I also prefer a different method for the waistband assembly.   I pulled out my Angel Bootcut jean pattern instructions for that, which works really well.  I also used the hem allowance suggested in the this pattern too.  Vogue instructs you to make a narrow hem allowance of 5/8 of an inch.  I like a wider hem allowance for my jeans.  I have mistakenly put too narrow of a hem in skirts which makes them flip and not lie flat.

I do like the depth of the pockets and I also like how 2 of the belt loops are sewn at the base of the back yoke before attaching to the pant.  This is the first time I have seen belt loops constructed like this and I really like it!  The other belt loops are attached after the waistband is finished.  I like the pant legs.  Plenty of room but not baggy at all.

I also reshaped the back pockets a little.  The pattern piece seemed a little too wide and too square for my preference.

Before attaching the waistband, I tried them on and discovered that they were still a little big in the CB seam, so I adjusted the back yoke by taking it in 1/2 inch.  They could have been taken in a little more, however, but I wasn't sure how much ease non stretch denim would need at the waist.  Besides, I like to wear a belt with my jeans whether needed or not.

Worn with purchased top.
I purchased 3 yards of the denim for a total cost of $23.04.  
I have enough left over to make a pair of shorts!

This denim is really soft.  I just washed it again in hot water, which I did before cutting out, and they are even softer now and the fit is even better!  It shrunk just enough to take up the tiny looseness I was feeling in the waist.  I think I'll do that with all my jeans now that I make.  Since I hem them really long, I can afford a little shrinkage if that happens.

Thank you for stopping by ~ Shirley

Saturday, February 28, 2015

Swimsuit Sewing

Jalie 3351
Shorts Size S

Jalie 3023
Tankini Top Size S

Love, love, love these patterns!

I haven't had a new swimsuit in several years. I have never enjoyed swimsuit shopping.  It is just hard to find something that fits well and is comfortable and modest.  Jalie you are awesome!

The top has a shelf bra, which I made in the solid black.  This fabric was a little thicker than the printed fabric, so I thought that would work best there.
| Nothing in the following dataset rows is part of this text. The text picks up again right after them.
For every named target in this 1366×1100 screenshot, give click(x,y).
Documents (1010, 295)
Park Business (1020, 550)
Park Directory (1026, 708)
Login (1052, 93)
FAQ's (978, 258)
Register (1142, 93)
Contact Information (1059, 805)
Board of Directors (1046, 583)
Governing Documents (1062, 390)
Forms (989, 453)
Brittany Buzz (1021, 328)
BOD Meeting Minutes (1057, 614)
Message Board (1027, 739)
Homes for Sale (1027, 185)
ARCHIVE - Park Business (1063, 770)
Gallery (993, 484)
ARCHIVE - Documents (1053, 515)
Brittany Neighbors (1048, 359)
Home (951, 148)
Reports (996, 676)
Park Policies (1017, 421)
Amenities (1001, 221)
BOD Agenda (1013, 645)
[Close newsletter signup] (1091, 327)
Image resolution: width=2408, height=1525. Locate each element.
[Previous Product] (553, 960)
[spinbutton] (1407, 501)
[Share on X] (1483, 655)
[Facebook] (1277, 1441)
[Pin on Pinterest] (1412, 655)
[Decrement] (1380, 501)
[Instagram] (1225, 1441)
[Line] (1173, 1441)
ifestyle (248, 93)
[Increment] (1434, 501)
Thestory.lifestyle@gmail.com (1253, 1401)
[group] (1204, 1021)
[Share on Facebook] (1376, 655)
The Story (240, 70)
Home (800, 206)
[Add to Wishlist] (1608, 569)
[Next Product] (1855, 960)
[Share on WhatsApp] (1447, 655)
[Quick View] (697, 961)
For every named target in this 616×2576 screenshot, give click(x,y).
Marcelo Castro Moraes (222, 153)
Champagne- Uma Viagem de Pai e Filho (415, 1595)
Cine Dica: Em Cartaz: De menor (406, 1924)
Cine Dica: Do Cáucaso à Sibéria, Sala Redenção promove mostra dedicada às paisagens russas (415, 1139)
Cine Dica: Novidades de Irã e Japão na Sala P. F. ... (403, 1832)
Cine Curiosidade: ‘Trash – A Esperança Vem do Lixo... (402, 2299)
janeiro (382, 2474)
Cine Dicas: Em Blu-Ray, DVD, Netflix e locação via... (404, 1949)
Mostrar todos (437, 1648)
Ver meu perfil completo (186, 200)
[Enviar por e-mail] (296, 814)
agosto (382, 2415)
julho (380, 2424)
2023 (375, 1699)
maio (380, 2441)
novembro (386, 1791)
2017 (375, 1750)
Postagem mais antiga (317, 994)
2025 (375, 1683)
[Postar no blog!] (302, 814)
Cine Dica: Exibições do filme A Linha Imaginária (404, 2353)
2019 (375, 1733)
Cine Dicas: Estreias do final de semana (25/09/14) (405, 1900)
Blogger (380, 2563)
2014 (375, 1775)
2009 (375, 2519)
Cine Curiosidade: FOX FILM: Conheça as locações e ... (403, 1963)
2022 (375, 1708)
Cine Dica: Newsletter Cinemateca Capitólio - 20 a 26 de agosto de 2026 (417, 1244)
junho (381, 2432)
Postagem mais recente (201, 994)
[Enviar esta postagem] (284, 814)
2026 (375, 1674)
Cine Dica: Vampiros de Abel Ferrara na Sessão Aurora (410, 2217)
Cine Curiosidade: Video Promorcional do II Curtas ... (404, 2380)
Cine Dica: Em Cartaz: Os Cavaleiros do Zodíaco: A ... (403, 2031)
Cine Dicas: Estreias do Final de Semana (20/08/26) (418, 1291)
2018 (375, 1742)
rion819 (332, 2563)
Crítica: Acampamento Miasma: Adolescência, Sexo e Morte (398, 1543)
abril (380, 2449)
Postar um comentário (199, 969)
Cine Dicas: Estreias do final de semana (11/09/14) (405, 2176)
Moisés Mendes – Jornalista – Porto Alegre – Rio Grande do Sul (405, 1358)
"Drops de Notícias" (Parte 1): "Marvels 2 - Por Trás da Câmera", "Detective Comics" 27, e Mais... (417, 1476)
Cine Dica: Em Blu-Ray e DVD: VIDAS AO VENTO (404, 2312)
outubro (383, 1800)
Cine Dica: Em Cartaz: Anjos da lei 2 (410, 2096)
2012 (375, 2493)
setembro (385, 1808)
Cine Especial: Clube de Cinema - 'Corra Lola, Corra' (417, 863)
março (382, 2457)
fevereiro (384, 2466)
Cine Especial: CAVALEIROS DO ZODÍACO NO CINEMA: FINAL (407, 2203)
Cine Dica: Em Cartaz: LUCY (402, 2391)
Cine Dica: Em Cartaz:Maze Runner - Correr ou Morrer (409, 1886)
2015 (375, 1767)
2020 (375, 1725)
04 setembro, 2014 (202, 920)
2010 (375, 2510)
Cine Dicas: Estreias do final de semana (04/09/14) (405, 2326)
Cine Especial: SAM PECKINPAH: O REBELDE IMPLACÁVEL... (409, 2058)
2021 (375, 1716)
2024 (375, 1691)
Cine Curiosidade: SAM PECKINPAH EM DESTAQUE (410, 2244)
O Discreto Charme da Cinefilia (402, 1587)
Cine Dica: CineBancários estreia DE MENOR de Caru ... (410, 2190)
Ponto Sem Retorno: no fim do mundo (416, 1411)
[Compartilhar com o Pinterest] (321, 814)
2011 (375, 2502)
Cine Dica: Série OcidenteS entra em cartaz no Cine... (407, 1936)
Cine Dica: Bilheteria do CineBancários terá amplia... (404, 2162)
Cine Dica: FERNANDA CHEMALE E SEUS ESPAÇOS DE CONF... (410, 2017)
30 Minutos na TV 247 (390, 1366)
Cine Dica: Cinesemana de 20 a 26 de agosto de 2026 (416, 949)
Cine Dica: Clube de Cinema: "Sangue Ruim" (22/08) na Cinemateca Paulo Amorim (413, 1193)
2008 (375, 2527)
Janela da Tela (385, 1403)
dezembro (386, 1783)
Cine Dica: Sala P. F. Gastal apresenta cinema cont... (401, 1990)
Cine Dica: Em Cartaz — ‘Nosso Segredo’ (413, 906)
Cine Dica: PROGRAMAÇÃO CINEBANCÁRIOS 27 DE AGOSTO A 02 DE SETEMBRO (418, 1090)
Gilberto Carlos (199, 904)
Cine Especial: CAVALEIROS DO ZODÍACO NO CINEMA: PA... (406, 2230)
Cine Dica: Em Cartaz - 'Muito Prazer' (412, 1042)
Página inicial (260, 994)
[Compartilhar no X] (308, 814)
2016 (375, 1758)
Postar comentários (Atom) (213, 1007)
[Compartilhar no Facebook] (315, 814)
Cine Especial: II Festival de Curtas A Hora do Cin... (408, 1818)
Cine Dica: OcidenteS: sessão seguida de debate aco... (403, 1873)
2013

While assembling the yoke piece, I attached a half inch strip of clear elastic to the seam allowance to keep the front secure.  I read a few reviews that mentioned a little gaping here, maybe when wet, so I figured it wouldn't hurt just to put some in.

I had to cut off about 3.5 inches from the straps.  I safety pinned them in, tried it on, and then sewed the straps down once I got a good fit. I removed 2 inches from the length of the top.

The shorts have a side pocket and an inner bikini too, which I made from the printed fabric.

I do have some extra fabric left, so I will make up the skirted bikini too.  I wasn't sure which I would like best, but now that the top and bottoms are together, I love the look!

Technically, it is a pretty easy sew.  Jalie's instructions are always well written and illustrated.  The last step of assembly of the shorts, attaching shorts, bikini and band, take some thought to wrap your head around.  What this does is sandwich the seam in between everything so you don't see it or feel it on your skin.  I actually made one of my girls this same swimsuit, but made the shorts in too small of a size.  I kept it as a visual example just for this step so I can refer to it.  I will be making this swimsuit a lot for the 3 of us!  I will blog about their suits once I make one for my other daughter.

Fabric purchased from The Fabric Fairy.  Wow, what an impressive selection of fabrics they have!


I have a new camera now, so we are experimenting with photos.  Instead of being photographed a 100 times, I'm just going with what we take and figuring it out as we go along.

Next I want to jump right back into jean sewing and maybe enter another pair in the Pattern Review jeans contest!